Abundance of Data Has Created New Ways to Gather Insights
All eyes are on Rio as much for Olympic highlights as it is for the unfolding Zika health crisis. But with 42 countries and territories reporting confirmed local, vector-borne transmission of the virus, the risk may be closer to home.
Infectious diseases are now spreading geographically much faster than at any time in history and appear to be emerging more quickly than ever before says the World Health Organization. With an expected 3.6 billion airline passengers in 2016, an outbreak from any part of the world may be just hours away from a gate near you.
Disease surveillance continues to be crucial to global health. The latest weapon, big data, is providing public health officials with new opportunities to predict and prevent disease outbreaks.
To that end, the Oswaldo Cruz Foundation (Fiocruz), a prominent research organization based in Rio, will employ data analytics to help track the spread of Zika using the Spatiotemporal Epidemiological Modeler Project.

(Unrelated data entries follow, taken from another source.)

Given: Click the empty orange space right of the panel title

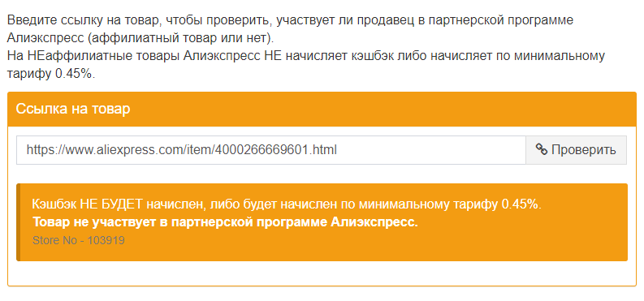Looking at the screenshot, I should click(x=382, y=109).
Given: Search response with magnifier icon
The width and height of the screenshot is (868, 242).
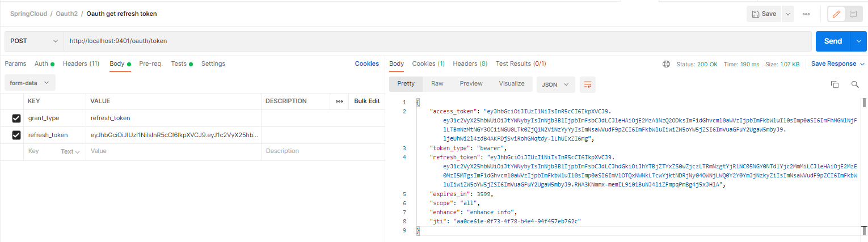Looking at the screenshot, I should 855,84.

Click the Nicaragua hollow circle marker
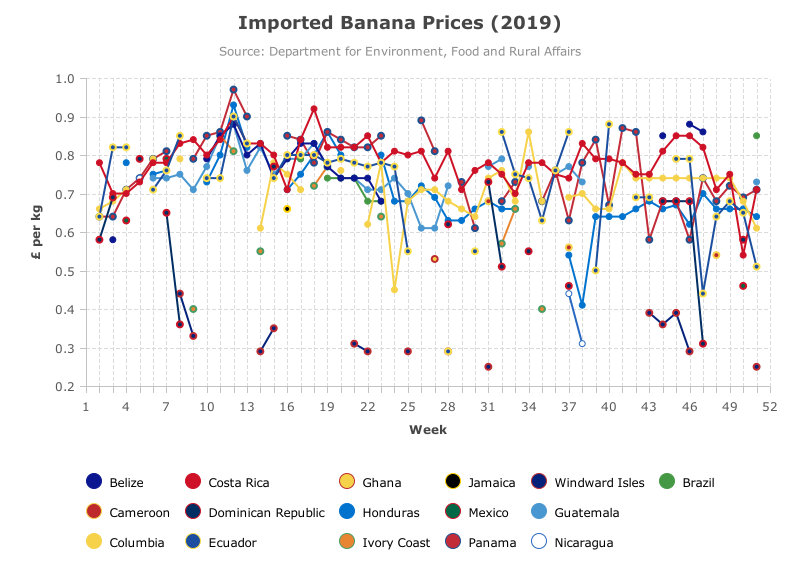pyautogui.click(x=539, y=541)
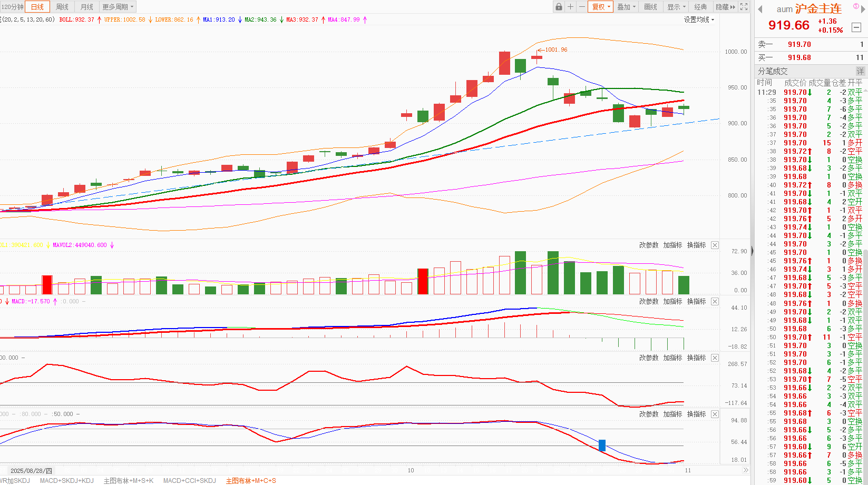Toggle 隐藏 to hide side panel

coord(726,7)
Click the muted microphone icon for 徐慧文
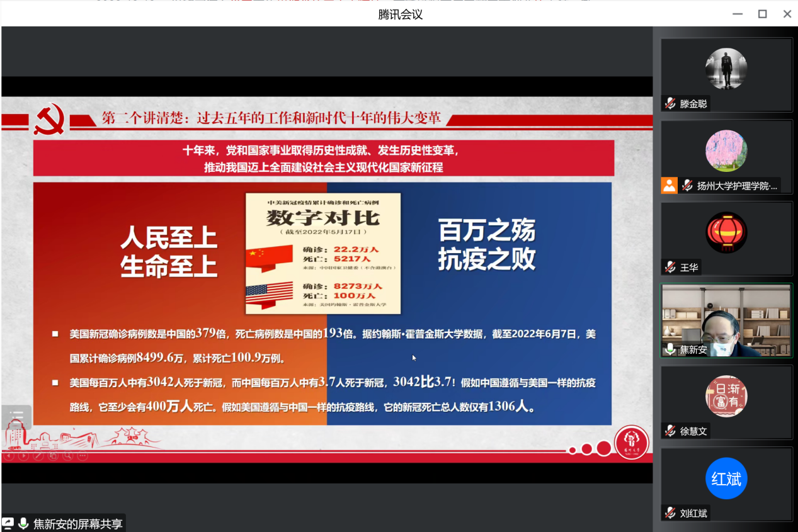798x532 pixels. [x=670, y=431]
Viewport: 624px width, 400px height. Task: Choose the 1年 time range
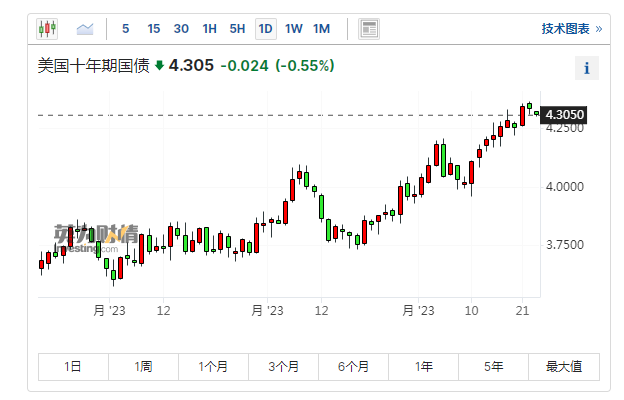[x=423, y=367]

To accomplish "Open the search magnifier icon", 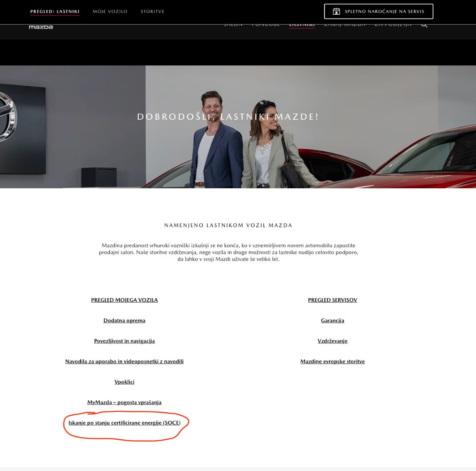I will [424, 25].
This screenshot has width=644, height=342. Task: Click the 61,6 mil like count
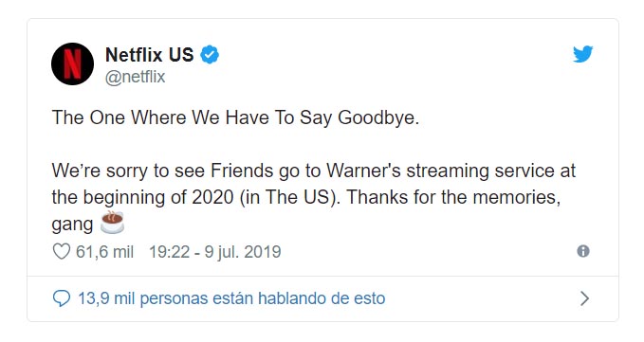click(x=104, y=252)
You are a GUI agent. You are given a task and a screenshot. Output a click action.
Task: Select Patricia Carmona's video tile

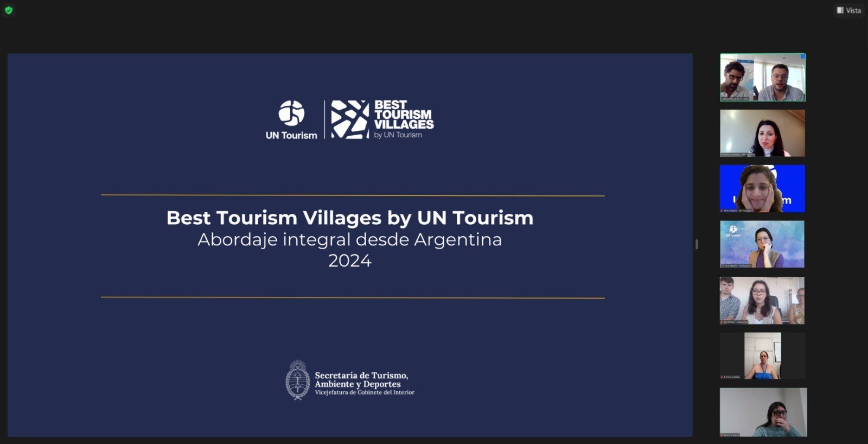pyautogui.click(x=762, y=132)
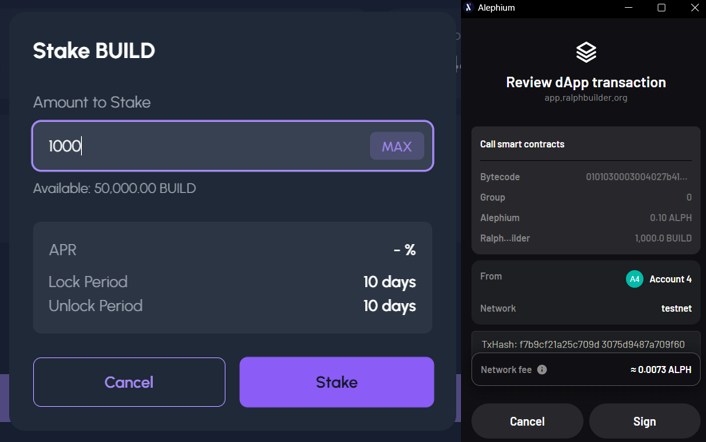
Task: Close the Alephium wallet window
Action: 690,8
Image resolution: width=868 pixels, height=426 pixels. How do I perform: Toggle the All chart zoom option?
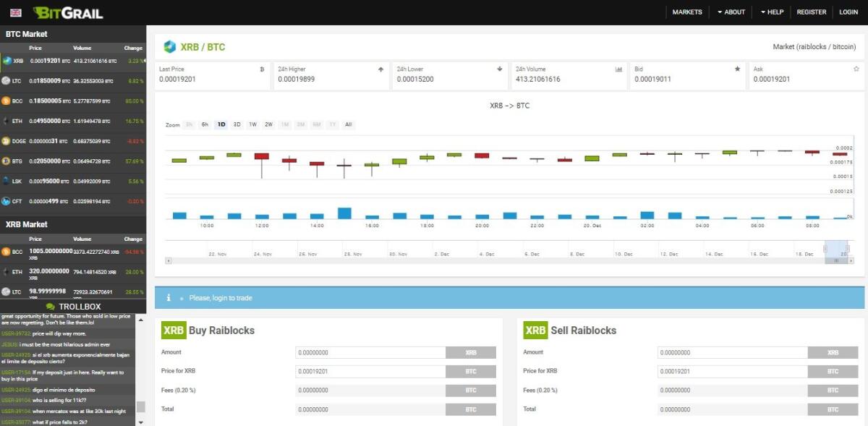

STEM has been used to study the spread of other infectious diseases like Ebola and the mosquito-borne dengue. Fiocruz, in collaboration with IBM, will also analyze social media to help identify location and severity of outbreaks of Zika, dengue, and Chikungunya. For these vector-borne diseases with no vaccines currently available, prevention and preparedness are top strategies.
Tools like HealthMap aggregate diverse data sources including crowdsourcing, online news, and traditional health reporting systems and provide real-time surveillance of public health threats. HealthMap gets more than a million visitors per year and collaborates with the CDC and other public health offices.
Fighting Dengue with Data
While the enormous volume of data presents new opportunities for researchers, each data source has its own pluses and minuses says Dr. Lakshminarayanan Subramanian, an associate professor in the Courant Institute of Mathematical Sciences at NYU. “You have to be really careful how you extract the right signal. Because there is a lot of noise in the data,” he says.
Dr. Subramanian along with Dr. Umar Saif, chairman of the Punjab Information Technology Board, and a team of computer researchers were able to find the signal in the noise from more than 300,000 phone calls about dengue, a virus that is similar in transmission to Zika.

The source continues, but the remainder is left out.